Yes - apologies to the OP if that isn't the case - but it sounds like it to me.

E
Chay - on 13 Apr 2013
In reply to Enty: I think despicable sums up folk who do that quite nicely actually.

My LBS have introduced 10% store credit back on bikes, e.g. you pay 2500 and you'll get 250 to spend in store on additional kit.

C
Epic Ebdon - on 13 Apr 2013
In reply to Chay:

Sounds like a good idea! Certainly, the shop where I've bought my last two bikes from gives me 10% generally, or does me some kind of other deal. With my last bike it was an early year model, with a couple of changes from the standard, so he did me some deal on that. He knows I don't try stuff from him and buy it online, and if I go in and get some advice, then he gets my cash. He also knows that I buy some things online, or at other bike shops.
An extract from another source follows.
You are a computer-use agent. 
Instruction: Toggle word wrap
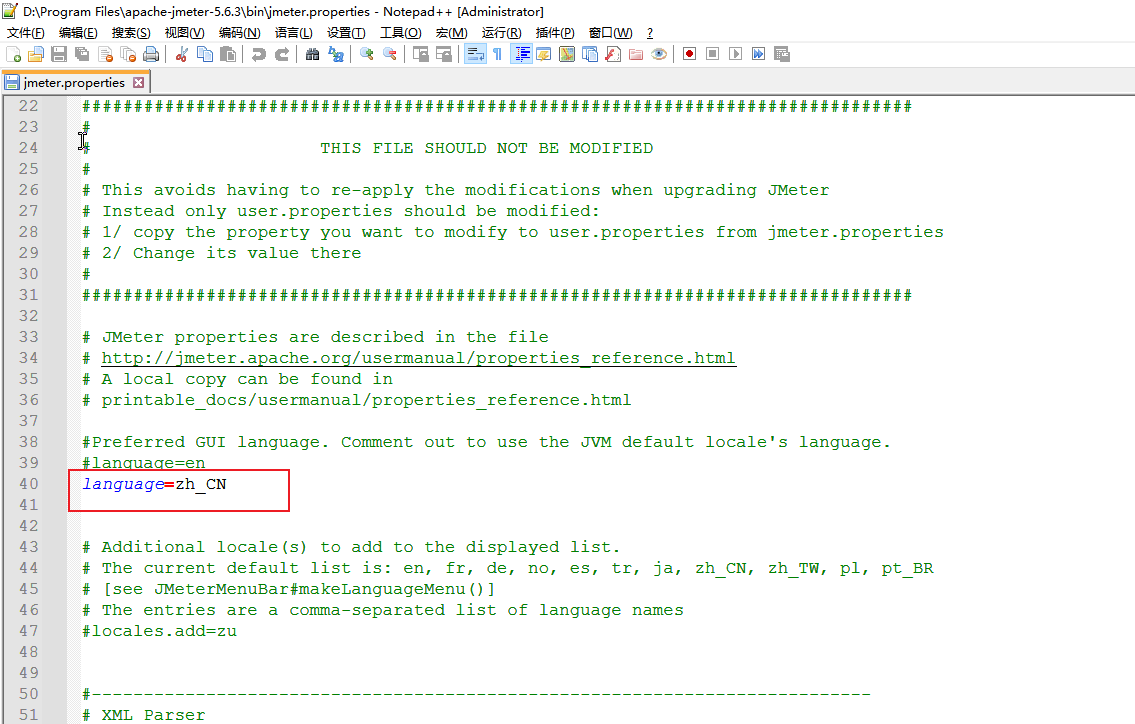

It might be more expensive with some things than if I was ruthless and solely went for the best price for everything online, but it's got other advantages. Sometimes I go in just to look around, they end up giving me an espresso, and we sit in the workshop chatting, whilst he tells me of some new bit of kit that's being released, or gives me a tip for some problem on my bike. Sometimes, he'll also lend me an expensive tool that I don't have, but only need the once. It's a good relationship to have, and it works both ways.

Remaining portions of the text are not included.